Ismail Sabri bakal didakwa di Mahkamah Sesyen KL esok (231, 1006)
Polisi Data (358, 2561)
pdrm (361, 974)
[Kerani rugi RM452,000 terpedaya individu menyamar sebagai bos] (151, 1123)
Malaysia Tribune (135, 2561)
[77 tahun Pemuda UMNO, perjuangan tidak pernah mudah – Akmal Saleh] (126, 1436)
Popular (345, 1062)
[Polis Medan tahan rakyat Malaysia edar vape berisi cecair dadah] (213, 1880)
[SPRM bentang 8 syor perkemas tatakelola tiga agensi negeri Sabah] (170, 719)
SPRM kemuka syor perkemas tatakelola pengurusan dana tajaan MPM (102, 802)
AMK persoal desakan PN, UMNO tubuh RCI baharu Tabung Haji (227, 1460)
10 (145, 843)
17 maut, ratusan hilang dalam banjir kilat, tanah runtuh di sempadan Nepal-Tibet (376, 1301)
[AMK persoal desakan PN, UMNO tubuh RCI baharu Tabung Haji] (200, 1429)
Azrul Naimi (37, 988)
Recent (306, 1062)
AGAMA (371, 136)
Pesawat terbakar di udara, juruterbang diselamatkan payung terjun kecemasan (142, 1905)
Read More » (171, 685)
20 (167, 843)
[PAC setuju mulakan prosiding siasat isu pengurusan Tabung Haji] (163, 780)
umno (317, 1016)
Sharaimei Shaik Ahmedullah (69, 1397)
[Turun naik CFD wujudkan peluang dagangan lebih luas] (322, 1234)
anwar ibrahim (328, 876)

WHAT TO PRODUCE ->
Your answer must consist solely of the lines from the one containing "[SPRM bentang 8" through the last line of the entries, reproduced exactly.

RESULT FOR THIS EXERCISE ->
[SPRM bentang 8 syor perkemas tatakelola tiga agensi negeri Sabah] (170, 719)
SPRM kemuka syor perkemas tatakelola pengurusan dana tajaan MPM (102, 802)
AMK persoal desakan PN, UMNO tubuh RCI baharu Tabung Haji (227, 1460)
10 (145, 843)
17 maut, ratusan hilang dalam banjir kilat, tanah runtuh di sempadan Nepal-Tibet (376, 1301)
[AMK persoal desakan PN, UMNO tubuh RCI baharu Tabung Haji] (200, 1429)
Azrul Naimi (37, 988)
Recent (306, 1062)
AGAMA (371, 136)
Pesawat terbakar di udara, juruterbang diselamatkan payung terjun kecemasan (142, 1905)
Read More » (171, 685)
20 (167, 843)
[PAC setuju mulakan prosiding siasat isu pengurusan Tabung Haji] (163, 780)
umno (317, 1016)
Sharaimei Shaik Ahmedullah (69, 1397)
[Turun naik CFD wujudkan peluang dagangan lebih luas] (322, 1234)
anwar ibrahim (328, 876)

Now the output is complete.